Here’s what worked in production: Build a fallback system. Try Google first, then Yelp, then Foursquare. If none have descriptions, pull from the business website’s meta description tag.
Cache everything aggressively. Once you find a description, store it and don’t query again for 30 days. Business descriptions rarely change.
Also found that combining short review snippets works surprisingly well when there’s no official description. Grab the first sentence from recent reviews and you get something usable.
Warning: don’t scrape business websites directly. Most block automated requests now and you’ll waste time on captchas and rate limits.
Those descriptions come from Google My Business profiles that owners create. Problem is, they’re not always available through the standard Places API.

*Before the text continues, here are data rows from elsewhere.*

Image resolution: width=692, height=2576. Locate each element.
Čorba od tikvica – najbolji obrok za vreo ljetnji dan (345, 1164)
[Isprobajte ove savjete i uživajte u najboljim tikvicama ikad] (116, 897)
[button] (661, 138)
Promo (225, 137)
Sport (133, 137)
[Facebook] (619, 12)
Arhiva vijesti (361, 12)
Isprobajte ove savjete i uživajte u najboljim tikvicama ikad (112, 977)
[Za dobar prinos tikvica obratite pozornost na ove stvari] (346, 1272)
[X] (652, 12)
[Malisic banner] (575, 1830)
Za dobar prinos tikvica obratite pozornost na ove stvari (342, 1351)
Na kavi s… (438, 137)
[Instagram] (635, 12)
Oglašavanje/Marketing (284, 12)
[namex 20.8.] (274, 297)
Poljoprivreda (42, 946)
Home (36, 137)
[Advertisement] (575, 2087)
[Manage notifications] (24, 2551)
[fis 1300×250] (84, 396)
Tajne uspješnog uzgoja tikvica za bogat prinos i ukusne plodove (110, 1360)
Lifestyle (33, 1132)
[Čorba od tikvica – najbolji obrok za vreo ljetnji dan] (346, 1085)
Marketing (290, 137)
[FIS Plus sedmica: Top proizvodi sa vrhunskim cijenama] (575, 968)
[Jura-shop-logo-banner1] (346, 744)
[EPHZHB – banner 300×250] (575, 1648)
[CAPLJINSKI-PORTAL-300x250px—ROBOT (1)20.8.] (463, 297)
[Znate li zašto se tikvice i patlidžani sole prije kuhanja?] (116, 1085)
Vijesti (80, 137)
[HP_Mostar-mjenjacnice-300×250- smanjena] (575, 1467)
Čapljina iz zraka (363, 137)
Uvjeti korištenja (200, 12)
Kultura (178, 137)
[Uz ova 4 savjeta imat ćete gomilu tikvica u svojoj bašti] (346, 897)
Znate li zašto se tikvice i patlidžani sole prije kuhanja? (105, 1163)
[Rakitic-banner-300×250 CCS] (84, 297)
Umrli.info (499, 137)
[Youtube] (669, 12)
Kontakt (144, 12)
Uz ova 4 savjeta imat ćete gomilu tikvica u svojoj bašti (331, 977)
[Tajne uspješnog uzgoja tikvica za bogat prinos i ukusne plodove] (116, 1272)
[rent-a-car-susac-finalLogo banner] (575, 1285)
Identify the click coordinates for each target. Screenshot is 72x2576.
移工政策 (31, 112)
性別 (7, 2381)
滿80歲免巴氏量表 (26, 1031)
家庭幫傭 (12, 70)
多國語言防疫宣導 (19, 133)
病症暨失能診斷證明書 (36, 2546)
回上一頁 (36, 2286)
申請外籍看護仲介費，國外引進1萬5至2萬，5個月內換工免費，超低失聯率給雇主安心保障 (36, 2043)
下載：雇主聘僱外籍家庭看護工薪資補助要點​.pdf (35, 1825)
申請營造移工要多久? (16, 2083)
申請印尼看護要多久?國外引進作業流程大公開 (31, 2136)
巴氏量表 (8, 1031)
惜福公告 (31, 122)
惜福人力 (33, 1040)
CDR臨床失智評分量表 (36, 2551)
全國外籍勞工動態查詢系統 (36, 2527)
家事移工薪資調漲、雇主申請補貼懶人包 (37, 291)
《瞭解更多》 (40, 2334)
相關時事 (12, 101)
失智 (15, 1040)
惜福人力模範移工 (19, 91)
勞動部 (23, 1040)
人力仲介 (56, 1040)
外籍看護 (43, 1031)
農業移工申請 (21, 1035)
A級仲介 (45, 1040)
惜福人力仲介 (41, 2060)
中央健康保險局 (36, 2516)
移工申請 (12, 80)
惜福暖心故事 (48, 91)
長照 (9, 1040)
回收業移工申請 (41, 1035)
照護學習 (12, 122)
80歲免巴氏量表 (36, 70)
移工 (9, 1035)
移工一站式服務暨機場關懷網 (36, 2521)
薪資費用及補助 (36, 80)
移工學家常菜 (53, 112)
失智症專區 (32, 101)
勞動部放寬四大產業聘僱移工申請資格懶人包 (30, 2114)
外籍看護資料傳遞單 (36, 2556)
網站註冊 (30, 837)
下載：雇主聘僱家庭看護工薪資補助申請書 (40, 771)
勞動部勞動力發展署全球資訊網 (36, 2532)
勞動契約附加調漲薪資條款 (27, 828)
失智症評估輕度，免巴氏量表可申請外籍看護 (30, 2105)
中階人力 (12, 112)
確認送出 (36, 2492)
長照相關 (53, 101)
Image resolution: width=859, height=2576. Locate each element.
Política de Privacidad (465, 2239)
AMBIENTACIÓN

Hit this same issue last year building a local business directory. Used the Places API “fields” parameter and requested “editorial_summary” - but heads up, this field is pretty sparse and only works for certain businesses.
Ended up combining multiple approaches for better coverage:
- Yelp Fusion API often has business descriptions
- Foursquare Places API includes venue descriptions
- Web scraping as last resort (watch those rate limits)
No single API gives you descriptions for every business. You’ll usually need to fall back on category/type info and maybe piece something together from reviews.
One thing that helped - I cached whatever descriptions I found and built my own database over time. Started sparse but got better as more businesses filled out their profiles.